What I found is that I get some **** clean colors out of Phthalo Blue (Green Shade) and Phthalo Green (Blue Shade), when they’re combined with the lighter Hansa Yellow (which is a cool, delicate, light yellow, often referred to as “Lemon Yellow”).  Phthalo Blue (GS) combined with Aureolin also makes really bright, pure, strong mixes.  I will indeed be sad if Aureolin does discolor with moisture and/or light…

…and I’m thinking of going over some of these swatches again with glazing in their original color mixes, in order to deepen them.  (I’ve already done this on maybe 3 or so squares, where I used too much water.)  It will be easier to see differences in hue, that way.

Prussian Blue and Chrome Cerulean (1st image) also make decent mixes with Lemon Yellow; in addition to Prussian Blue mixing well with Winsor Yellow (according to Blick’s website and handprint.com, this is a benzimidazolone [or Benzimida, I’ve also heard it called] yellow; and I’ve just manually checked it:  it is Pigment Yellow 154 [or, PY154], which concurs).

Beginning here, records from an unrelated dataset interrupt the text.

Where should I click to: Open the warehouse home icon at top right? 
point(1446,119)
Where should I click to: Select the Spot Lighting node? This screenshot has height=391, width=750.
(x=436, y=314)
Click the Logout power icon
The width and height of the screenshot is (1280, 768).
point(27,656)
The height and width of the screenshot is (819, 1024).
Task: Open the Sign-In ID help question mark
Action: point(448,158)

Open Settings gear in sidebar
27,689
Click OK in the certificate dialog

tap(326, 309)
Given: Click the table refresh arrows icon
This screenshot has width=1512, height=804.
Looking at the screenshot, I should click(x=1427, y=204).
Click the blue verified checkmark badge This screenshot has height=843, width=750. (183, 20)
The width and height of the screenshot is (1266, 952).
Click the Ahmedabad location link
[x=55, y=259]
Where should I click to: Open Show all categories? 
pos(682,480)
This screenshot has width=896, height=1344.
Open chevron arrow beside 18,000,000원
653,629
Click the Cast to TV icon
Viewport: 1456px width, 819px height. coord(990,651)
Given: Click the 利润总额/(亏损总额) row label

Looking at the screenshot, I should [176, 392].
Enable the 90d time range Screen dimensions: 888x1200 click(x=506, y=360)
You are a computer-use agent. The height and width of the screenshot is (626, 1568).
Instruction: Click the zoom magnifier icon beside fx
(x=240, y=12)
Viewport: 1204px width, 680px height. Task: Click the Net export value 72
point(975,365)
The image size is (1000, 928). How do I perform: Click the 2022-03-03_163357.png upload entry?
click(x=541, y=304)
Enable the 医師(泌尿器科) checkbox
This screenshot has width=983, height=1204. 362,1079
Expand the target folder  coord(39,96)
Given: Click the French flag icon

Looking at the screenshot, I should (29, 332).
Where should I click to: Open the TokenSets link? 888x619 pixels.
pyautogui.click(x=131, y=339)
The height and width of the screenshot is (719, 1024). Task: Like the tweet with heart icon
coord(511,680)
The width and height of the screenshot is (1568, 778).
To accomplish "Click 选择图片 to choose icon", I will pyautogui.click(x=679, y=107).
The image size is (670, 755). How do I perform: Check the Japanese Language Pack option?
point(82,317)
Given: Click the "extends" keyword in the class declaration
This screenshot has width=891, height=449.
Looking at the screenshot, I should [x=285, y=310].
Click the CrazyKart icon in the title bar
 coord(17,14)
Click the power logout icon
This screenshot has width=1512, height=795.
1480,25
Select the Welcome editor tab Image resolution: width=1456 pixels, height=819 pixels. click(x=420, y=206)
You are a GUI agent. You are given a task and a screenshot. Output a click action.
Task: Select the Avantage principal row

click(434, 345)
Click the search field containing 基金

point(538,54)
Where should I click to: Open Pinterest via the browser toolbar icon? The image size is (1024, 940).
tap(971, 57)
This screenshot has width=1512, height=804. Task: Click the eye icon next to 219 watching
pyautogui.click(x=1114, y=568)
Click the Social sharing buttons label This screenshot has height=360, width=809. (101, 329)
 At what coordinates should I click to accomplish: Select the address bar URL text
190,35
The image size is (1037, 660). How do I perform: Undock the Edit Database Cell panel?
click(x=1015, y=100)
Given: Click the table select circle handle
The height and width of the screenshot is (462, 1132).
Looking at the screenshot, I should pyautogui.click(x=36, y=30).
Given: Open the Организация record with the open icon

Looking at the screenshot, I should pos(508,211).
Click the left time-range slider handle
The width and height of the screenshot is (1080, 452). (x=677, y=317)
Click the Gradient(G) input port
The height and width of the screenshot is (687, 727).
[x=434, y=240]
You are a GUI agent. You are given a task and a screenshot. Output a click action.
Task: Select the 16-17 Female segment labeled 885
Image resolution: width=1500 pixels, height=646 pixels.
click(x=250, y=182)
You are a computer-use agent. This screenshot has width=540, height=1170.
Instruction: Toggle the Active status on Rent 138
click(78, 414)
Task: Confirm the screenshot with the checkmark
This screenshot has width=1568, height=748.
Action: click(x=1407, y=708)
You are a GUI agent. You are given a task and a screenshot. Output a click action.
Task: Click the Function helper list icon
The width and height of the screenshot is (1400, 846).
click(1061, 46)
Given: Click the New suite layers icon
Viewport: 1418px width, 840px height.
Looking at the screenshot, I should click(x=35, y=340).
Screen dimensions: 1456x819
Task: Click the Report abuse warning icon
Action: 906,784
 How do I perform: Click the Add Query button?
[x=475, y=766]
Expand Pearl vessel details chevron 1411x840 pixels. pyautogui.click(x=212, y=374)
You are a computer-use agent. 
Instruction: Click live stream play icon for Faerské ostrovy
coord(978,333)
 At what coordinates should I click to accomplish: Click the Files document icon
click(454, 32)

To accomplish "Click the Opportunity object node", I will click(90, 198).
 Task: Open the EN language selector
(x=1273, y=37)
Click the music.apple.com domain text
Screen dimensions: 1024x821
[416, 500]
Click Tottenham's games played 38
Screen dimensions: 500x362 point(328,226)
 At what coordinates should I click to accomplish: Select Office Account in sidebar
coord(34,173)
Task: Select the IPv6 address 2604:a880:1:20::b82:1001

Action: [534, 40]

I got some really…slightly surprising reactions of the Chrome Cerulean with Winsor Yellow, however (1st image, third from the top).  I wouldn’t repeat the process, unless it were to see if the pigments settled out because of the amount of water in the paint (too much).  This mixture granulated heavily in the mixtures tending more toward Cerulean, in a way that I didn’t really find attractive or currently useful (you might, though!).  However, using less Cerulean and more Benzimida could add a subtle touch to …something.  I don’t know what, right now.

This is as far as I got today before I had to stop.  I was working on cheap paper because I was just doing scales…but I’ve got to say that the Fluid cold-press watercolor paper (second photo) was much more of a joy to work on than the Strathmore 300 rough I was trying to use up (in the first photo).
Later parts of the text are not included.